As well as the policies to manage the data you cannot underwrite its protection unless you have the means of collecting, transmitting, processing, storing and deleting such massive data sets securely. This involves suitable infrastructures, policies, processes, audit logging, protection in transmission, etc., perhaps made more challenging when the data sets get larger. Crucially you need to resource the handling of such data sources properly in order to capitalise on them and in order to ensure that they do not introduce unacceptable risk to your business.

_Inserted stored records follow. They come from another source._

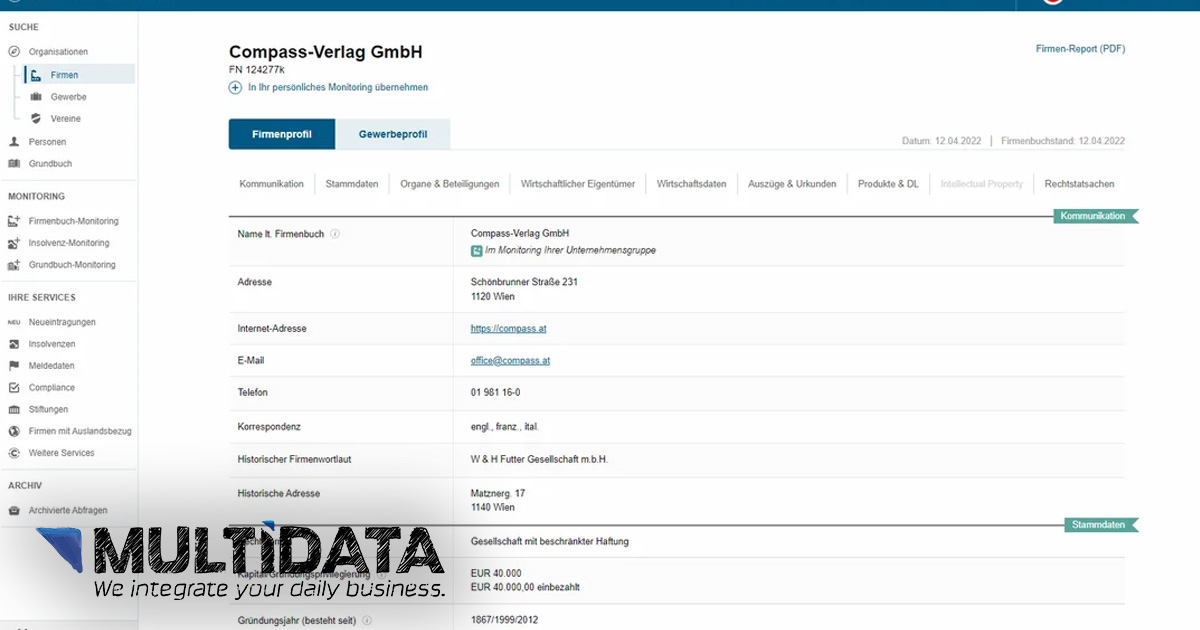
Task: Switch to the Gewerbeprofil tab
Action: [393, 134]
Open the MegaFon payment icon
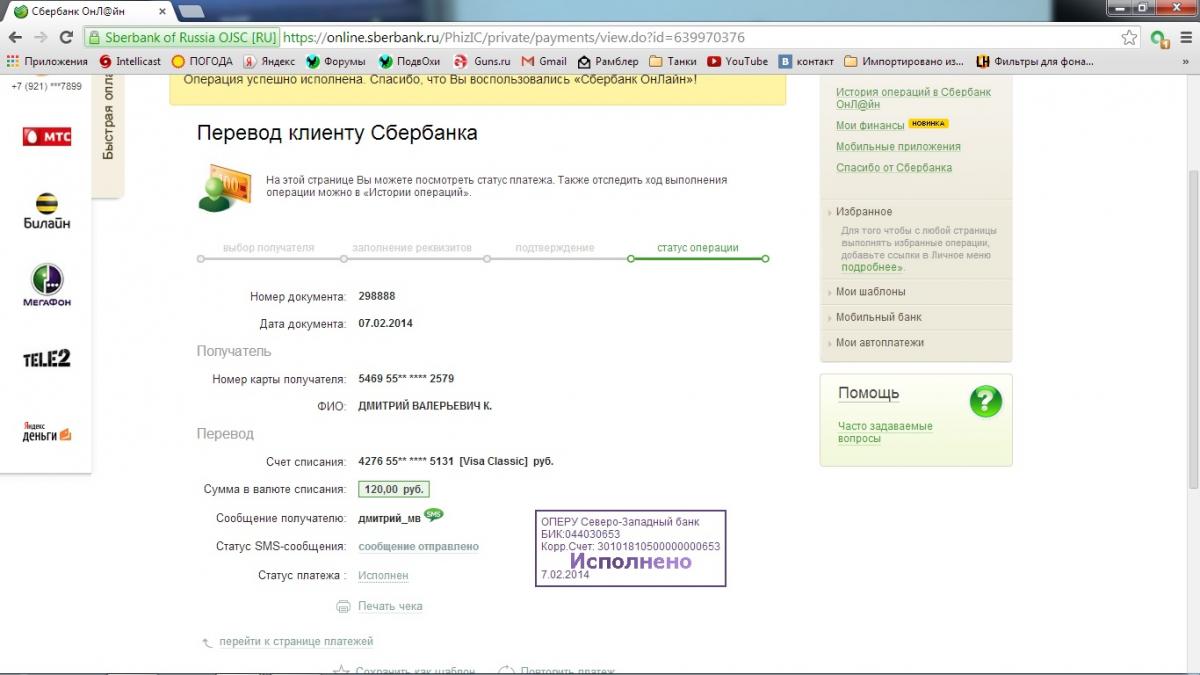Viewport: 1200px width, 675px height. tap(47, 286)
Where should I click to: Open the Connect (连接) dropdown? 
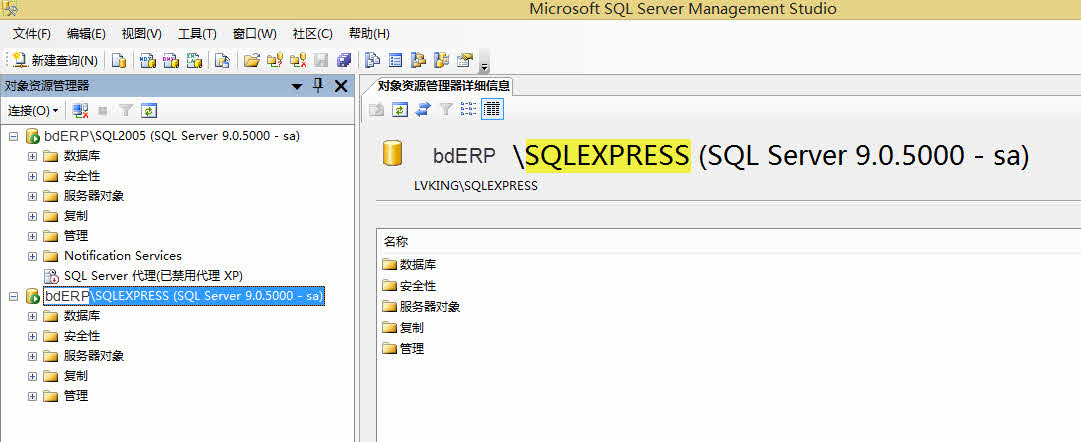click(33, 110)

Big Data offers lots of opportunities for business and opportunities to improve the lot of the individual consumer. It is also a threat, a risk and an issue that is going to regularly feature in the news for the foreseeable future. As the means of collecting and using data on massive scales improves then so too will the challenges and legislation that will always be trying to catch up. Egis operating companies face these challenges daily.
When working with any data set you have to consider its end use, its source, your company’s responsibilities as a Data Controller (or ask your company Data controller if you are not the person in the frame) and also ask yourself how you would like to be treated if this was your data? If the data is attached to individual identities then you must be cautious, as a higher duty of care applies. You would want to see transparency; you would want to see companies recognise that your data is yours and not their property to be carelessly mined for their gain. You want trust and transparency and to be able to see that at the very least the legislation that is currently in place is being adhered to and that indeed the company is helping to draft or quick to respond to new legislation when a need is recognised. If you feel that you are being treated as a commodity or that your data is being aggregated and misused then why would you think of the company that is doing that any differently than you would a hacking or spamming enterprise that uses those very same tools and techniques to target victims?
Finally, remember that while you are intent on using all this data to make a profit you might well find that those that have the best tools for mining your material are the licensing, audit and forensics teams, so be careful where you source your material and what you use it for. Already companies are adopting ethical approaches to Big Data and solidifying their in-house policies, perhaps only to win or hold onto public trust which they value but perhaps also from a recognition of the issues at stake for all of us. At the other end of the spectrum others will abuse the access to such material and certainly we will see many companies wrecked on the rock of Big Data mismanagement in the near future. How are you going to make sure you are not one of them?
Owen O’Reilly MBCS CITP is Back Office Manager and Technical Operations Manager at Egis Projects Ireland.